Beware the Free Dinner Coupon!

I returned last weekend from one of the most enjoyable and informative motivational speaking events ever!  I learned a lot from the doctors who spoke, I laughed a lot at the closing keynote speaker’s stories but I did not enjoy ANY of the food while I was there.  I promise you I am not that picky of an eater but every meal was just dripping with potential for a great story to add to my next speech!

Here’s one I’m working on:

“Welcome to the Remoulada Inn (some names have been changed to protect the innocent).  Please enjoy a complimentary Chef’s Special dinner in our restaurant!”  How nice!   I had just met the other speaker, Lisa, in the lobby as she was checking in and she decided to just go ahead and haul her travel bags into the dining room to share the meal with me.  Great!  I liked her immediately.

“Would you like potato salad or beef noodle soup tonight?” said the cute, young waitress.

“Oh honey, I can’t have that.  I’m fat!” chimed Lisa with a sweet Tennessee smile.

“Do you have a salad?”  I asked.

“No.”  That’s it, just “no”.

Since I couldn’t see myself chomping down on potato salad for an appetizer I asked, “Is the soup home made?”  I figure, I’m in Michigan, these people know how to make hearty, warming soups if anybody does.  The whole “when in Rome” mentality, you know.

“Oh yes!”  the Hooters server wannabe said, enthusiastically. “It’s delicious!”

Both Lisa and I ordered the soup and continued to get to know one another and we’re laughing when….the soup came.  Or should I say the bowl of oil came.  Seriously, 1/4″ of yellow oil floated on top of swollen elbow macaroni.  When I spooned into the slick a brown chunk bobbed to the surface.  OK,  does everyone know what Gefilte fish looks like?  This was the brown cow version.  As I continued folding the oil into the broth I noticed 3 tiny orange flecks that I assumed was carrot.  Lisa and I looked at each other, each sizing up the other’s reaction as to what was just served to us.  I’ll try one bite just because I remember the old Fear Factor show and knew I could manage one bite.  Suffice it to say that 1 bite was enough.  Lisa concurred.

> **SET OF TASKS**
- a) In the free dinner coupon post, which two choices did the waitress offer before the meal?
- b) Retype the free dinner coupon post word for word, everything from "Beware the Free" down to "my next speech!".

> **PROVIDED DATA**

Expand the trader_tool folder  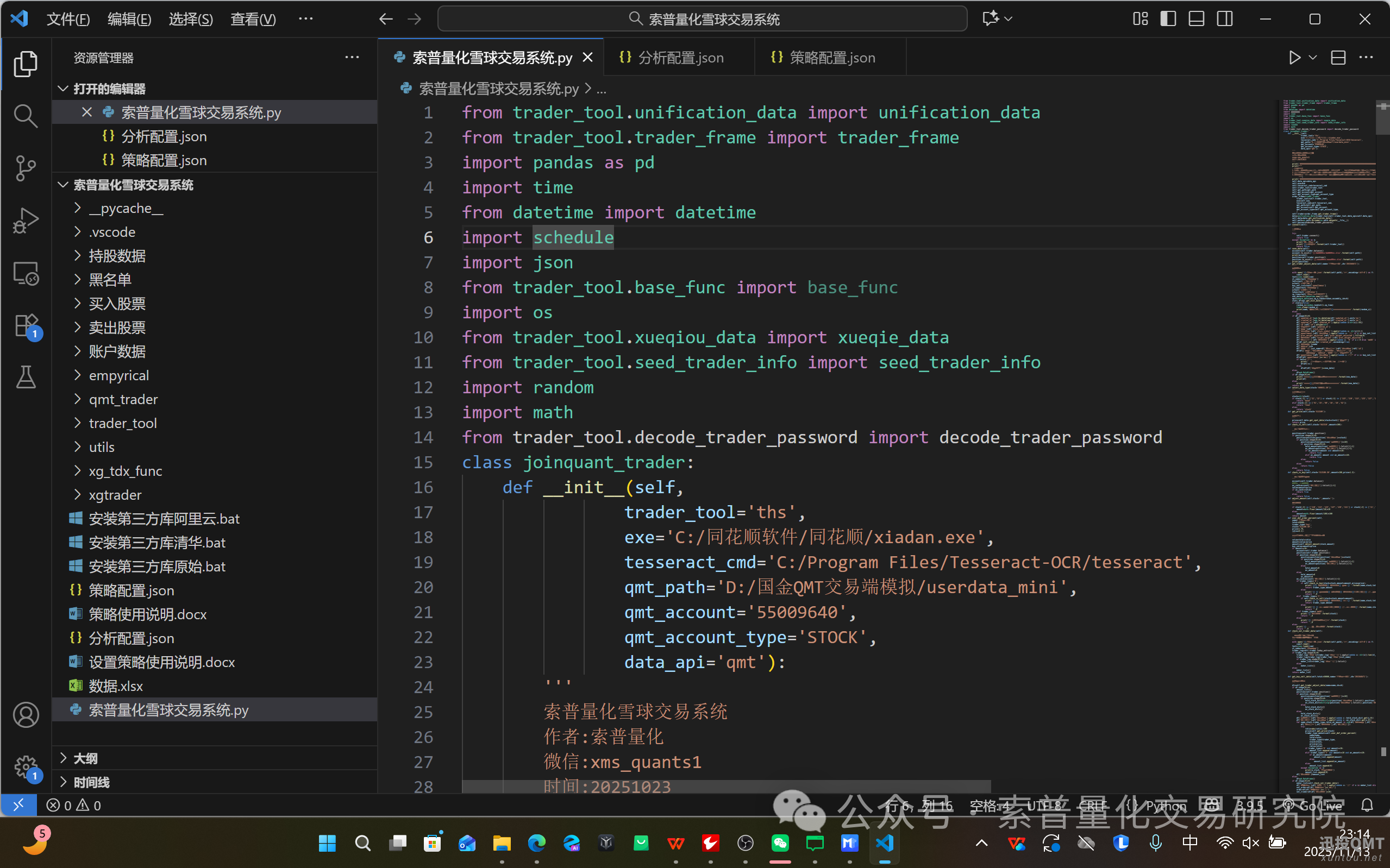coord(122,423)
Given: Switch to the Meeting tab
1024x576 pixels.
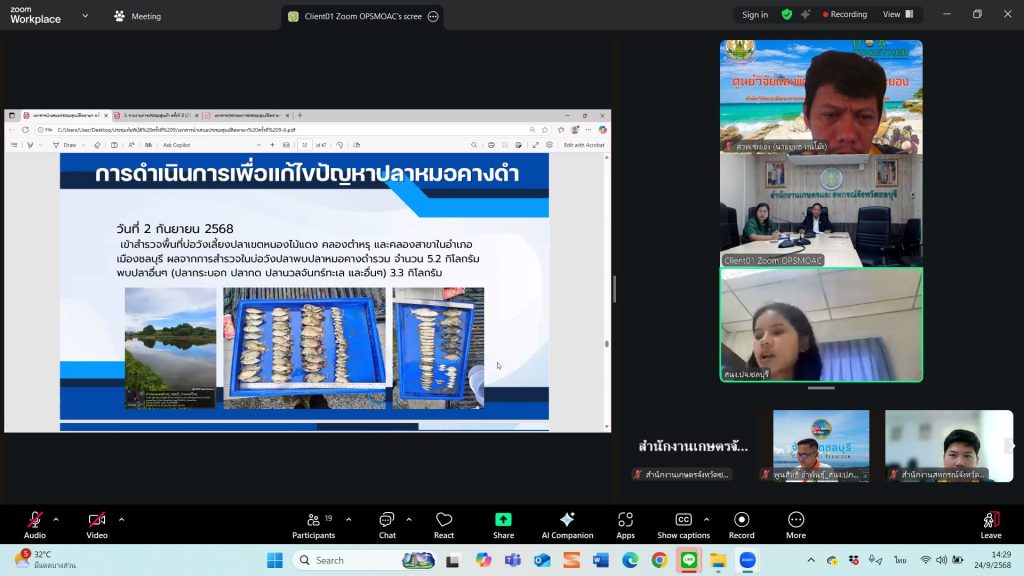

> **COMPLETE ANSWERS**
- a) Potato salad or beef noodle soup.

- b)
Beware the Free Dinner Coupon!

I returned last weekend from one of the most enjoyable and informative motivational speaking events ever!  I learned a lot from the doctors who spoke, I laughed a lot at the closing keynote speaker’s stories but I did not enjoy ANY of the food while I was there.  I promise you I am not that picky of an eater but every meal was just dripping with potential for a great story to add to my next speech!